Look me up on Facebook- got a couple great tarpon videos on my page - tight lines guys


----------



## jmacvip (Oct 1, 2007)

Great job! That's one of the fish on my got to catch list.


----------



## LIM-IT-OUT (Aug 26, 2014)

They’re still here


----------



## Achim2 (Apr 25, 2011)

Great catch Josh, congrats!


----------



## Jason (Oct 2, 2007)

Yeah Josh, Sawyer has been tearing em up too....Glad you making some happy customers!!!


----------



## lsucole (May 7, 2009)

Thanks Josh -- really been missing your reports !


----------



## LIM-IT-OUT (Aug 26, 2014)

Jason said:


> Yeah Josh, Sawyer has been tearing em up too....Glad you making some happy customers!!!


Yea I’ve been meaning to get up with him, but getting the time right is challenging. I bump into him out there while working from time to time lol


----------



## Boat-Dude (Sep 24, 2011)

Nice job on that huge LY!!


----------



## lsucole (May 7, 2009)

Boat-Dude said:


> Nice job on that huge LY!!


 Not nice Boat-Dude ! Josh , it was a really nice ladyfish .


----------



## John B. (Oct 2, 2007)

You've been wearing that turning basin out lately. 

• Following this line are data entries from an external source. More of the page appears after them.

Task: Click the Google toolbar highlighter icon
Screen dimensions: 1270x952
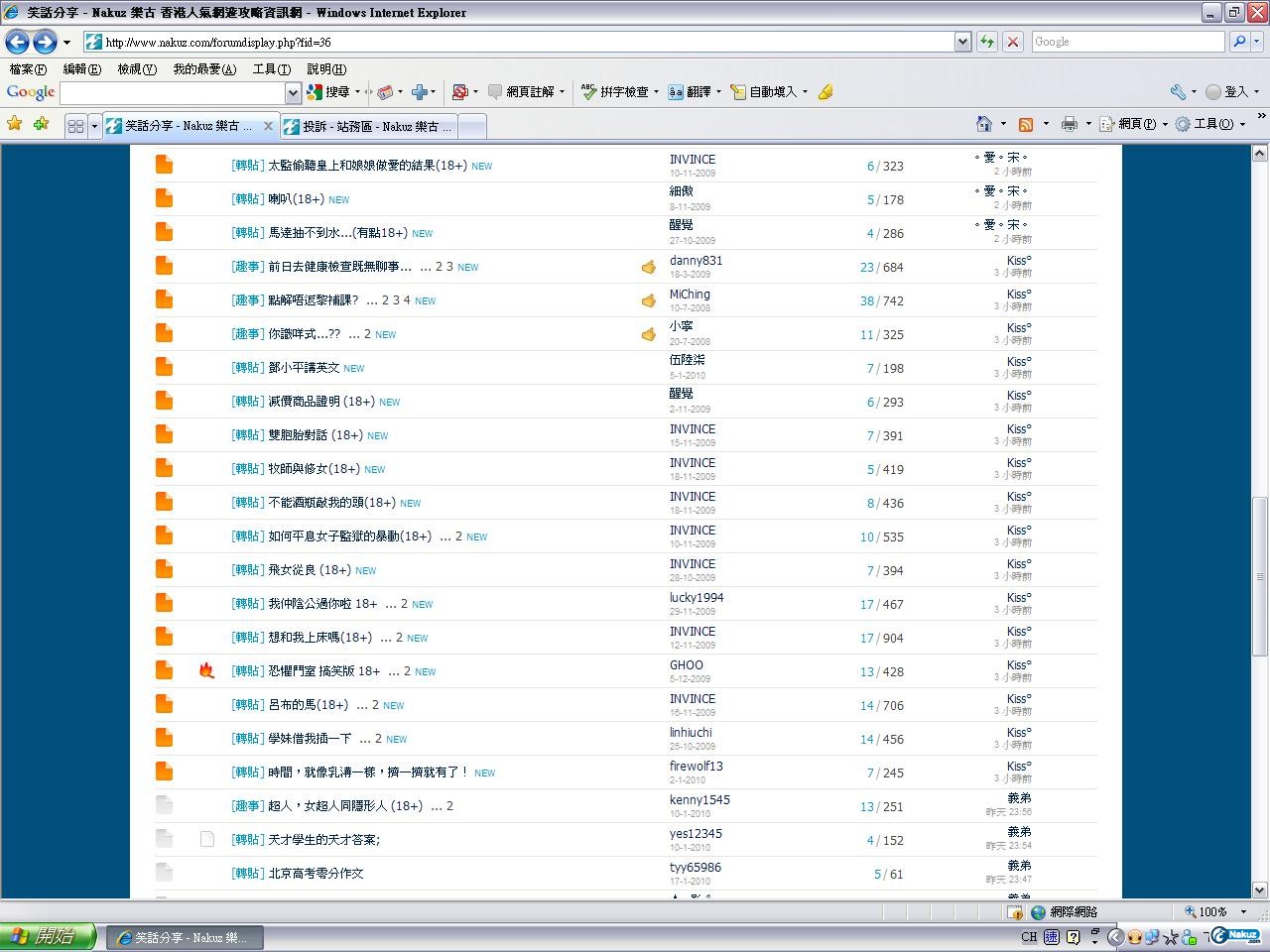Action: [826, 92]
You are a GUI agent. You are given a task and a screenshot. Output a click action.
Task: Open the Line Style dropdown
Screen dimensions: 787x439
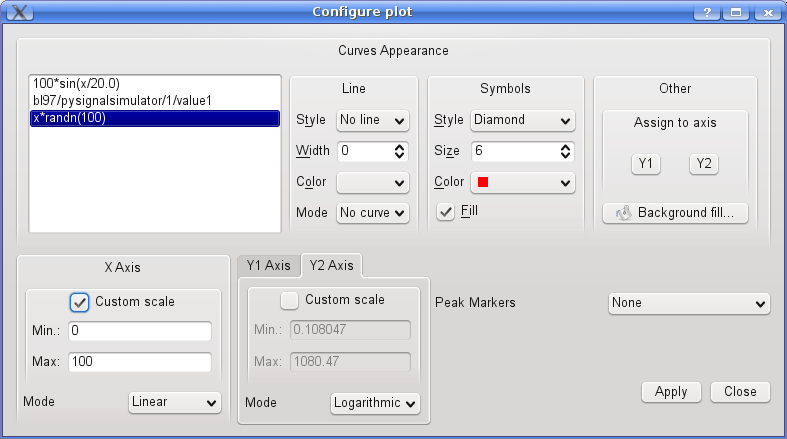373,121
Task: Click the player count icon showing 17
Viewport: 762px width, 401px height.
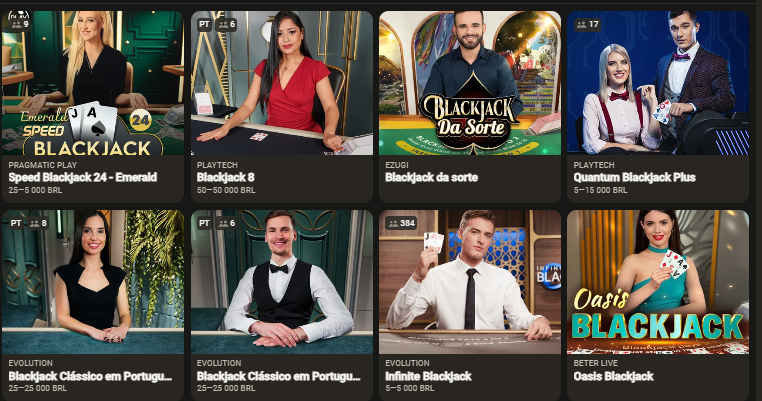Action: pos(587,24)
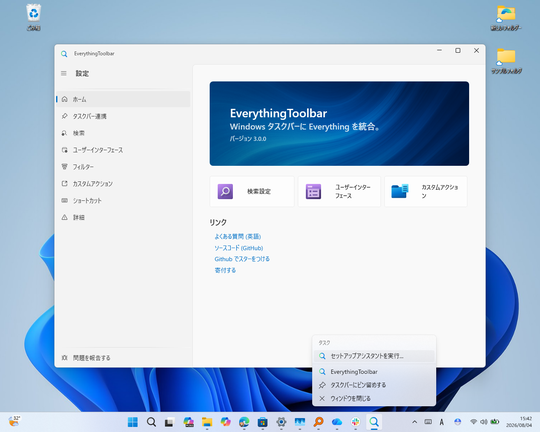
Task: Select the フィルター sidebar item
Action: (123, 167)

Sent from my SM-G950U using Tapatalk


----------



## kingfish501 (Oct 7, 2007)

This is the time of year I used to get them in Bayou Chico, at the narrows where the railroad trestle used to cross.


----------



## brookusbudski (Jul 29, 2019)

Cool. Now get one on fly.


----------



## WhyMe (Apr 21, 2013)

Nice Slob.
Whyme


----------



## Jackfish281 (Jul 13, 2018)

Beautiful fish. If you are taking people to catch them hit me up


----------



## Desert Eagle (Apr 25, 2012)

Hey, Josh. Long time. Very nice fish. What kinda fishing rig and test??? I might wanna sneak over there see if I can get a hit on one of those if I have something heavy enough...


----------



## kanaka (Oct 3, 2007)

Jackfish281 said:


> Beautiful fish. If you are taking people to catch them hit me up


No problem, just book a trip with the man.


----------